Risky Business

When you hear the terms “risky” and “invites failure,” do you imagine a successful project methodology?

The debate between waterfall and agile methodologies can be found in any analysts’ meeting of the minds. The linear approach of waterfall methodology runs the project in one large cycle. Agile methodology takes the project in cycles, taking time at the end of each cycle to re-evaluate priorities and keep risk low.  Dr. Winston W. Royce coined the methodology term “waterfall,” however it may have just been by accident. In the 1970 paper Managing the Development of Large Software Systems, a graphical depiction of the software lifecycle is presented. We see the flow of requirements from a top-down structure, all pooling into the testing phase.

When the testing phase of a project following the waterfall methodology is in place, it is essentially the end-all of the project cycle. If a change is necessary, the team doubles back to the requirements phase. “Either the requirements must be modified, or a substantial change in the design is required.” (Royce 2)  Relating the aforementioned term “risky” to a project in this way, a team or business might think twice about adopting this methodology.

In the field of economics and investing, risk is often mitigated by diversification. You never want to pool all of your resources into one industry, country or mutual fund. Let’s suppose you place your entire investment into the Brazilian copper industry. What happens when a small disruption occurs to your single portfolio? Risk can be a multiplier of loss- thus, any disruption (hyperinflation in Brazil or a natural disaster) will become exponentially more disastrous to your wealth. It seems obvious here that you would not want to risk all of your investment in this way. Software development methodologies are similarly applicable to the risk factor. Taking the waterfall approach is like placing all of your funds into one risky investment. A disruption, mistake or incorrect analysis may not be discovered until testing. At this point, it is too late to pull out your investment. Your schedule and/or costs will take a hit.
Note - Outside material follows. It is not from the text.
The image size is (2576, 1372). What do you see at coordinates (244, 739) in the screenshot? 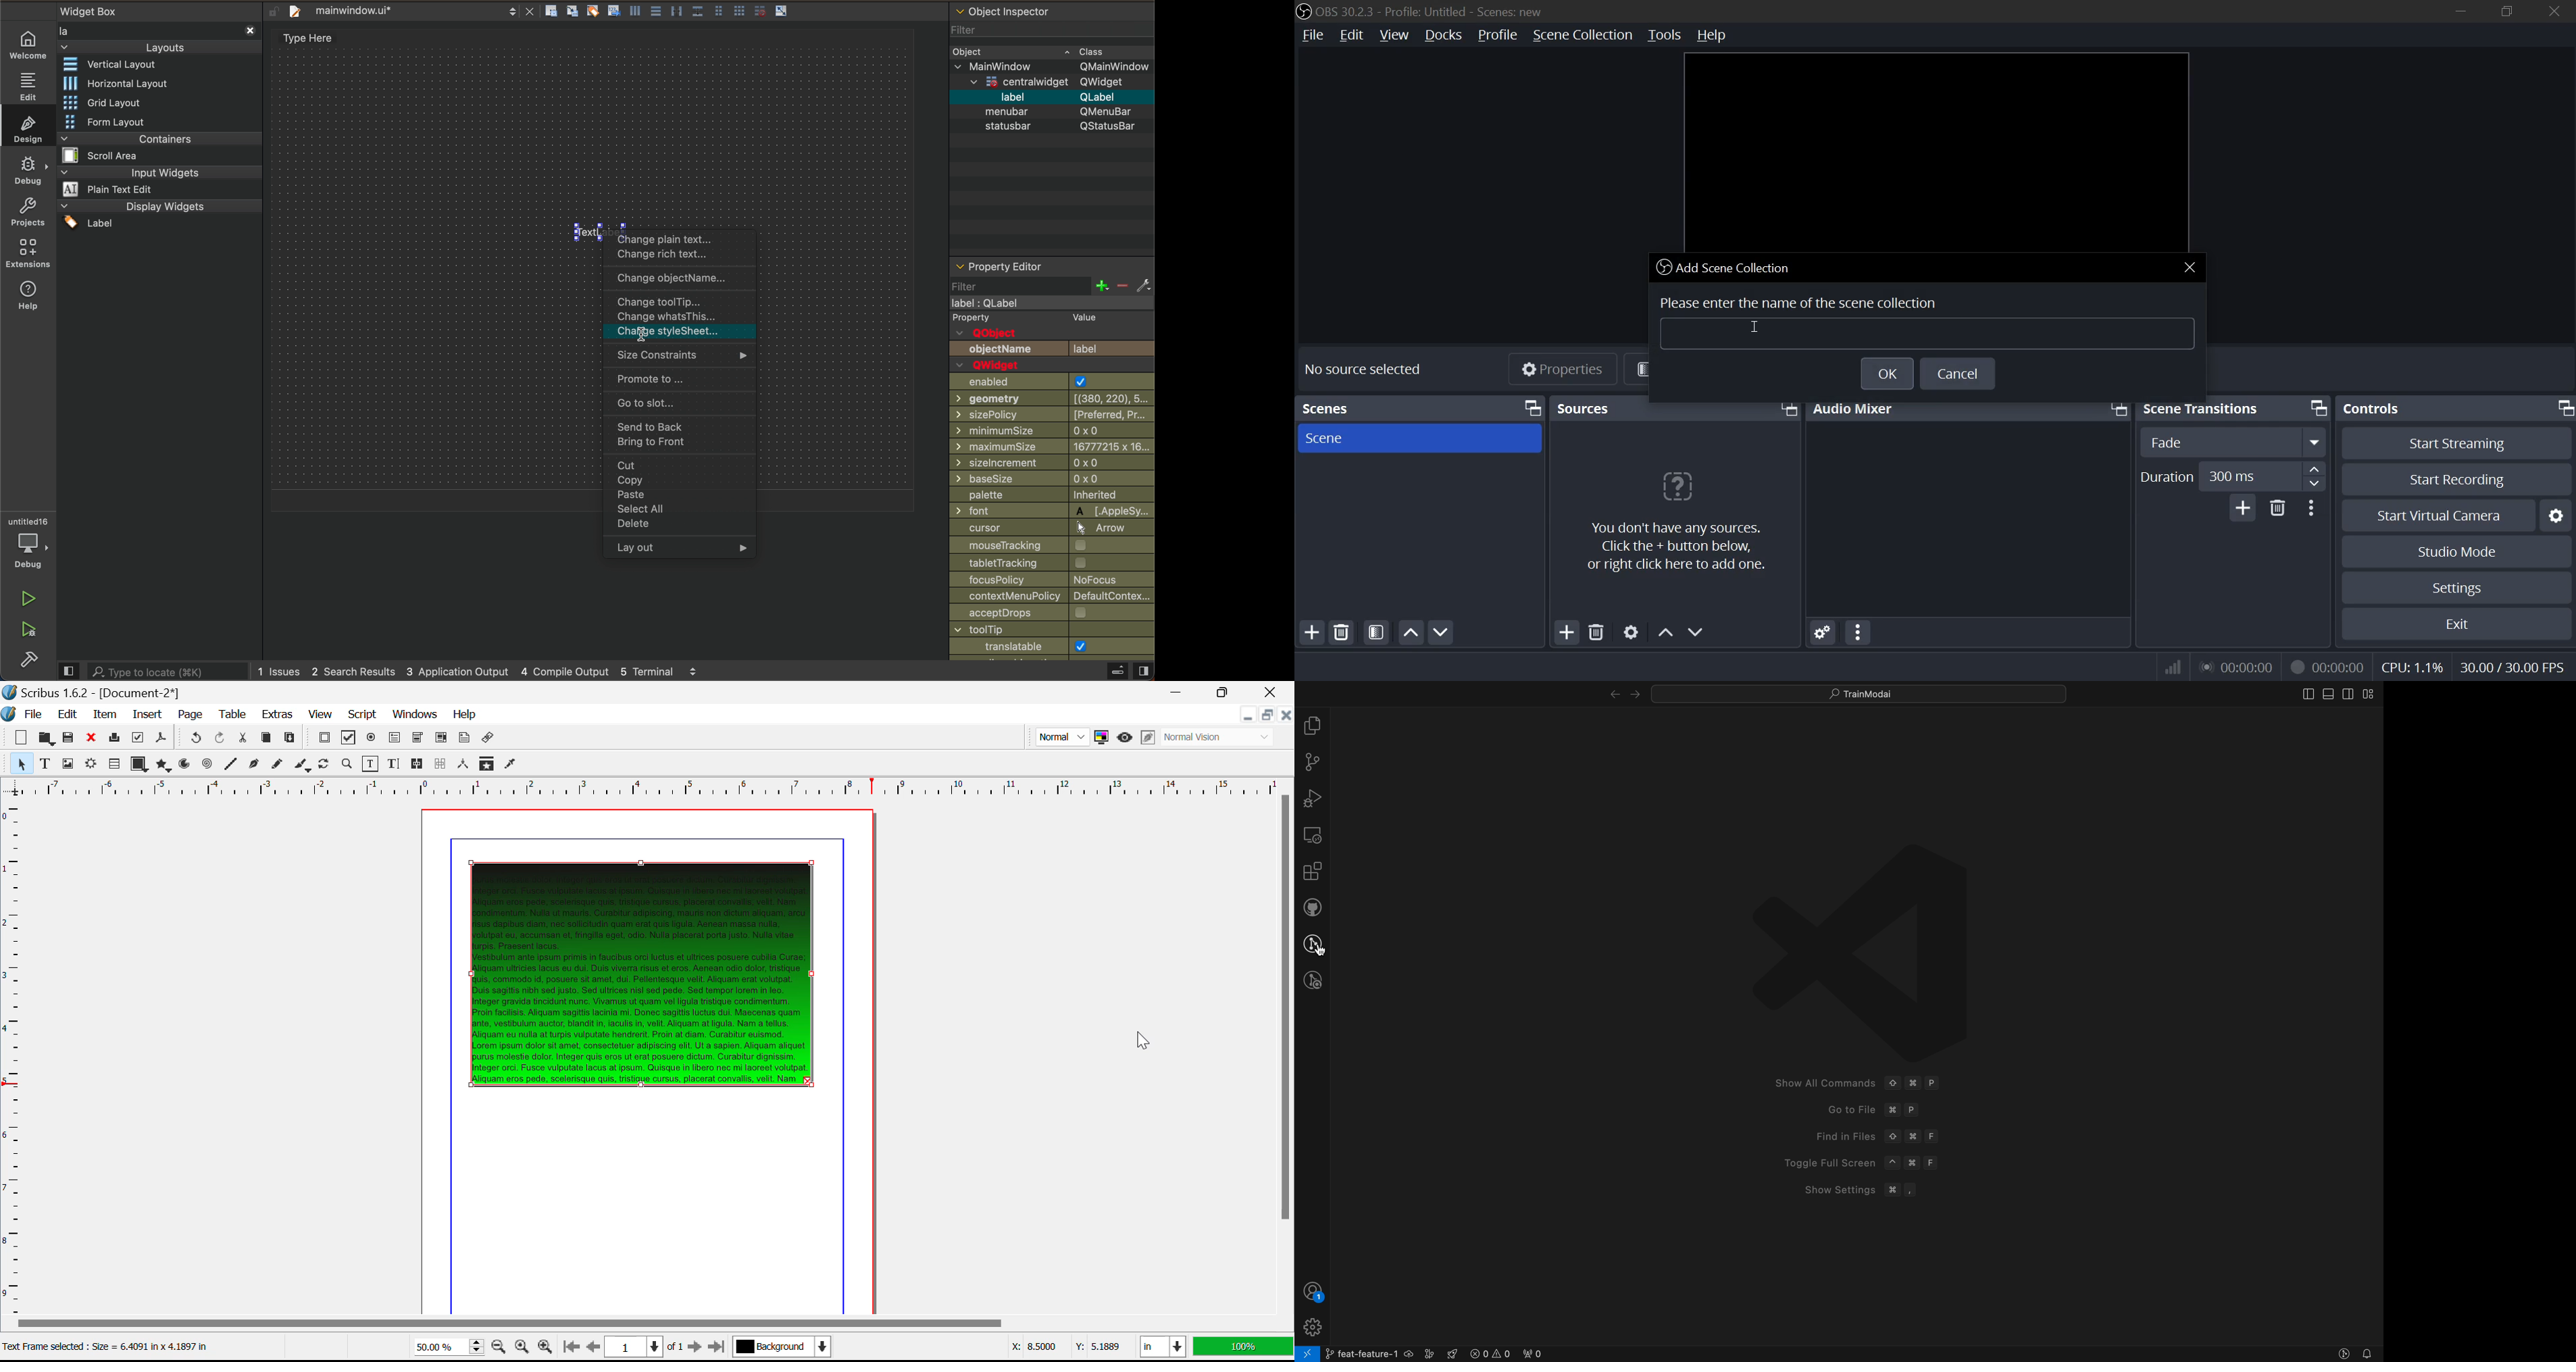
I see `Cut` at bounding box center [244, 739].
Dr. Royce makes this point throughout his paper. The “origin” of the waterfall method begins by illustrating the flaws within it. The latter pages of the paper outline ways to mitigate the risk of the waterfall method. Diversify your project by allowing a bilateral flow between stages. Be careful not to place all of your investment into one portfolio. Your team may be able to avoid any mistakes or changes, but why take the risk?